### EXERCISE GOAL
Where the line with "Viewport: 393px width, 553px height." appears below, start writing out lines exactly, and finish with the line with "Given: Click Prone", which is included; write out nothing else.
======== THE RECORDS ========
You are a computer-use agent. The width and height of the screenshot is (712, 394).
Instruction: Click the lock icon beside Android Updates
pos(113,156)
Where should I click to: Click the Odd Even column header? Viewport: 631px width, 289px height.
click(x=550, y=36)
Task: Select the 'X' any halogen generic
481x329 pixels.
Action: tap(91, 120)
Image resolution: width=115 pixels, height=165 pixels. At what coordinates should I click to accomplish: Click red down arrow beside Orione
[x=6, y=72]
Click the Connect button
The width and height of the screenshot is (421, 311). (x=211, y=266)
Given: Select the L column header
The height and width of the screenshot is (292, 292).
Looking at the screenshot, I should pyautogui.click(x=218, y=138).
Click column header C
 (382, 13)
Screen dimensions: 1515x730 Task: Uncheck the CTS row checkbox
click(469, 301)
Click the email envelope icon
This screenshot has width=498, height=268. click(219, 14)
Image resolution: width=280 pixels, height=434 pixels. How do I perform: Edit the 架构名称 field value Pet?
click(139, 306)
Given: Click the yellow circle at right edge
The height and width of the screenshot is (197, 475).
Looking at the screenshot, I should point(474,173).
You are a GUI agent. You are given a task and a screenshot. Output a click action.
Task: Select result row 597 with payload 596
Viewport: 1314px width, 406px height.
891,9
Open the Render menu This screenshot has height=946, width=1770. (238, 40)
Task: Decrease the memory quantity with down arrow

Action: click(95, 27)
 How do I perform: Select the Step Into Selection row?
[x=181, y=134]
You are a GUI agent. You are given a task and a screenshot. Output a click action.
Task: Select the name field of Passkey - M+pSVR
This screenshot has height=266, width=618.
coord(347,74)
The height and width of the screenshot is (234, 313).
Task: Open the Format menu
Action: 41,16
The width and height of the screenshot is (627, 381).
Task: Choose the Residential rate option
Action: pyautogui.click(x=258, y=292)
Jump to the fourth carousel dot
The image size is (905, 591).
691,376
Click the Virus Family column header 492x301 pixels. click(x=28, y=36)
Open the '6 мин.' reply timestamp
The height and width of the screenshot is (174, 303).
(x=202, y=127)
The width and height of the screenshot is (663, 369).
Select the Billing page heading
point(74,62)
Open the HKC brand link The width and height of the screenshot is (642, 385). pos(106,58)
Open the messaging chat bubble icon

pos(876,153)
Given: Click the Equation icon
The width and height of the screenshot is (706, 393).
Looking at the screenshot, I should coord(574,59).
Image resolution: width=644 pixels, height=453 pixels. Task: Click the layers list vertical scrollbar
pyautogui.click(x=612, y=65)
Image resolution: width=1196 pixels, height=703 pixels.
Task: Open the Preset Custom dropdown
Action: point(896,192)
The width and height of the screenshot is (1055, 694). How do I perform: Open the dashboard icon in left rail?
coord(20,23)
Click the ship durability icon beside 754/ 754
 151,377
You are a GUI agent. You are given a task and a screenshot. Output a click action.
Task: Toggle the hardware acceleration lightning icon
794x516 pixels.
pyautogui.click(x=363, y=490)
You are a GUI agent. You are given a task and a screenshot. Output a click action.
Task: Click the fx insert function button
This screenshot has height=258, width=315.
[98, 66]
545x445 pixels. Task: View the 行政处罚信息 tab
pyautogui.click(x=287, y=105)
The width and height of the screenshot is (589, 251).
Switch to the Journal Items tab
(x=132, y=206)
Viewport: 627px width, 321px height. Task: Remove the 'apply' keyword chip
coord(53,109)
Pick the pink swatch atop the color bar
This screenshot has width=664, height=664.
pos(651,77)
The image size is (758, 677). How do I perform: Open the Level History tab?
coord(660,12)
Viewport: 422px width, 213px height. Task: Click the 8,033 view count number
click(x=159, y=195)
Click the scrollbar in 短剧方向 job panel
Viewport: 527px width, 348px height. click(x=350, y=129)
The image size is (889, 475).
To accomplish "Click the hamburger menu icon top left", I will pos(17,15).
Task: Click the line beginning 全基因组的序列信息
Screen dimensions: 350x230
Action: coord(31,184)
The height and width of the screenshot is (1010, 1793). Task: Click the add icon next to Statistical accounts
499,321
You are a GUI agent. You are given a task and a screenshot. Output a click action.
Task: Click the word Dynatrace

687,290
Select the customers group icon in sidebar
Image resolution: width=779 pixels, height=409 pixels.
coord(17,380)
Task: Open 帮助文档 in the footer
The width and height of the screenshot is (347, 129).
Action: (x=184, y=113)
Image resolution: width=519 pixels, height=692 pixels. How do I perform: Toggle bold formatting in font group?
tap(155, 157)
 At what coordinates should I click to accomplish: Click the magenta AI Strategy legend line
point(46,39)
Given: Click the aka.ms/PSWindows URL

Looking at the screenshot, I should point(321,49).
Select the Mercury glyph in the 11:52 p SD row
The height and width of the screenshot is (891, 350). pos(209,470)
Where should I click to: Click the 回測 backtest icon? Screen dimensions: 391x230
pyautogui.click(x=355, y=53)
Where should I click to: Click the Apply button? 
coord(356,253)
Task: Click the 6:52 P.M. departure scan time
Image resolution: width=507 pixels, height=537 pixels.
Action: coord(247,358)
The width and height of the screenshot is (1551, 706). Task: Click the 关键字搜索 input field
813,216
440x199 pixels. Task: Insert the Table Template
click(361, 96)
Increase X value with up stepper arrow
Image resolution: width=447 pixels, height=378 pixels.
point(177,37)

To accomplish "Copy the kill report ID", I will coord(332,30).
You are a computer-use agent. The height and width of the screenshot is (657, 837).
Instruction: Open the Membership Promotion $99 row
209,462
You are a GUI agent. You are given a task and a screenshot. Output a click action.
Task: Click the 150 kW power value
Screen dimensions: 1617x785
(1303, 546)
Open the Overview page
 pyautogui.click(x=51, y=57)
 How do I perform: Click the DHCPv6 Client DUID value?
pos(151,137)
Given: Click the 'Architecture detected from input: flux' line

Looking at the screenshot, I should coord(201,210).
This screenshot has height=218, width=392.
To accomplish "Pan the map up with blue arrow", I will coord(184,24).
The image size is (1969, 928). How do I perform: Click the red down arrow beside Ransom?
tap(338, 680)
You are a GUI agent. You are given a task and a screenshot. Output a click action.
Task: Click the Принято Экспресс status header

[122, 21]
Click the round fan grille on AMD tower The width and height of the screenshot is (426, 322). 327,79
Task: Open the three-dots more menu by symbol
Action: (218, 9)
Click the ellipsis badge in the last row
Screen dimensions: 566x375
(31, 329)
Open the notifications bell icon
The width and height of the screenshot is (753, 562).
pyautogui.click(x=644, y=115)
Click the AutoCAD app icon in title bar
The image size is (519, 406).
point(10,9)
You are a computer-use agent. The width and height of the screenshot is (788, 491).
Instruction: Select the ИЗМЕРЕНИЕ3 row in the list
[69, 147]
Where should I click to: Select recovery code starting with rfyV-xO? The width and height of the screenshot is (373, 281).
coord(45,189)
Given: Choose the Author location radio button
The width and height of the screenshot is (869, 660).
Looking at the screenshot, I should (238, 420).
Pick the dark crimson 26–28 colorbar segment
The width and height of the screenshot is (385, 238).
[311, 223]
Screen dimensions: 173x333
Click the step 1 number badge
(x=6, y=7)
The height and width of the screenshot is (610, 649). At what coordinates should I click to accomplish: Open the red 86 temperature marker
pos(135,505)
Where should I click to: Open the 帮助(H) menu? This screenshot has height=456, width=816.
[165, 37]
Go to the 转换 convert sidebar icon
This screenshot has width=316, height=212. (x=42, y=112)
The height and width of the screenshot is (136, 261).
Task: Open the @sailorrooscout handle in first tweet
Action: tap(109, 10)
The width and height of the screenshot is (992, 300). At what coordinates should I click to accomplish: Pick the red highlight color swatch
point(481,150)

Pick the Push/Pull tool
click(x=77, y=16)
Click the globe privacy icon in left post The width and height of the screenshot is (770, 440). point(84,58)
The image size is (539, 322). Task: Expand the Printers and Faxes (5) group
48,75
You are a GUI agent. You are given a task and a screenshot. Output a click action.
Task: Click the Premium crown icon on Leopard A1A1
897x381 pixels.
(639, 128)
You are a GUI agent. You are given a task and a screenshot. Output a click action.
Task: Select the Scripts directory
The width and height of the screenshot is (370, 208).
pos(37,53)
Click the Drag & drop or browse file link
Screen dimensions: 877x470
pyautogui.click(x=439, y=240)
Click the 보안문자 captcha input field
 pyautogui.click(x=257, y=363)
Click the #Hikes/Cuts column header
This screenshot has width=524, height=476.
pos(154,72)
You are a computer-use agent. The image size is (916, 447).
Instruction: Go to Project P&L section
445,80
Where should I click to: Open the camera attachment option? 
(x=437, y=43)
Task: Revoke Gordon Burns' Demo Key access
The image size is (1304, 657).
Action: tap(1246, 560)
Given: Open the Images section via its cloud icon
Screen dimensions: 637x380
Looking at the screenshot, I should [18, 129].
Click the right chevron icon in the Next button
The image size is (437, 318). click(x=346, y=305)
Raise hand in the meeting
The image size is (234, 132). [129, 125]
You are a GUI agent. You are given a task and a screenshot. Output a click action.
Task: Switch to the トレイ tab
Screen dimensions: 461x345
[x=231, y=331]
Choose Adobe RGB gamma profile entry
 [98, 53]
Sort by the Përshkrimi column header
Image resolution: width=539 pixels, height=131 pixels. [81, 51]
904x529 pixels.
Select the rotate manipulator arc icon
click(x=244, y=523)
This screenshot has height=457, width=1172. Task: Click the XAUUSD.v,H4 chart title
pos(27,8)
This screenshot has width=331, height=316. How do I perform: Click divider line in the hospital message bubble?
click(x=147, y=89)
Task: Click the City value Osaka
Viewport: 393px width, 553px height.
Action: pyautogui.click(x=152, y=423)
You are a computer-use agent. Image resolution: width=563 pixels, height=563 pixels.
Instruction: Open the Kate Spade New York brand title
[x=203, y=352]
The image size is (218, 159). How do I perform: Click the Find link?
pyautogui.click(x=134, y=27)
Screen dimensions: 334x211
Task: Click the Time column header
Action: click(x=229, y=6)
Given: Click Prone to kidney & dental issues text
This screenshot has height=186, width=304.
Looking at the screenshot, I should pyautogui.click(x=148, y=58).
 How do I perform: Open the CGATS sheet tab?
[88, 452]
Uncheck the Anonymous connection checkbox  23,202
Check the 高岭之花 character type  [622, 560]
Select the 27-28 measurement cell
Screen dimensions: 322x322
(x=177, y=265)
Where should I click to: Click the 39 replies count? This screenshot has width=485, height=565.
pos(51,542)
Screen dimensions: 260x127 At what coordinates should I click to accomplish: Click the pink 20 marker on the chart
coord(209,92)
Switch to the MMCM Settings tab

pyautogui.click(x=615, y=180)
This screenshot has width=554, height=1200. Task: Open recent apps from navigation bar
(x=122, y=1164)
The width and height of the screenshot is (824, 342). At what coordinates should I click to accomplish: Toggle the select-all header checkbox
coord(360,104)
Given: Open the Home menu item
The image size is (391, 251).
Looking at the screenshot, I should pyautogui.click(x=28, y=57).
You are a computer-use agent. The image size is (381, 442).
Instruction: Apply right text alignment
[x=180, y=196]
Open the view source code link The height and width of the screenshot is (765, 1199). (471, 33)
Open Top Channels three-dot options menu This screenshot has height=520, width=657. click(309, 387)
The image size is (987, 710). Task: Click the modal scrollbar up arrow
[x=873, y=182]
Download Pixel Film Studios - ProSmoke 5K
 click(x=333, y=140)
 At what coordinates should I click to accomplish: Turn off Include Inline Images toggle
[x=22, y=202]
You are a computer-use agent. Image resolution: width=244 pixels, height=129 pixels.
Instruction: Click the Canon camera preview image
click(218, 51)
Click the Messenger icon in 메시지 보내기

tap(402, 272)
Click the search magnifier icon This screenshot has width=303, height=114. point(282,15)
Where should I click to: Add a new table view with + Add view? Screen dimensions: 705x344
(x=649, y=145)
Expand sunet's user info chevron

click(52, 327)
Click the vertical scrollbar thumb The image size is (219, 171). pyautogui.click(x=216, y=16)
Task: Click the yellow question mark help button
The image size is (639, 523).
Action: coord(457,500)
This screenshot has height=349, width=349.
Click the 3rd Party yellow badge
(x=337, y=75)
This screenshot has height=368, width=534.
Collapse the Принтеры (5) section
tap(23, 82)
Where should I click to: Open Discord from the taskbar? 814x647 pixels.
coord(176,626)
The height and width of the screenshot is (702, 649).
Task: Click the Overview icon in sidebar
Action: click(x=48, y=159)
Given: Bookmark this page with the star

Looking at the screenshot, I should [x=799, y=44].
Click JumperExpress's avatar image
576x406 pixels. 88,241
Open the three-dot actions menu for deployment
========
### ANSWER TO THE PROBLEM
Viewport: 393px width, 553px height.
Action: pyautogui.click(x=152, y=423)
You are a computer-use agent. Image resolution: width=563 pixels, height=563 pixels.
Instruction: Open the Kate Spade New York brand title
[x=203, y=352]
The image size is (218, 159). How do I perform: Click the Find link?
pyautogui.click(x=134, y=27)
Screen dimensions: 334x211
Task: Click the Time column header
Action: click(x=229, y=6)
Given: Click Prone to kidney & dental issues text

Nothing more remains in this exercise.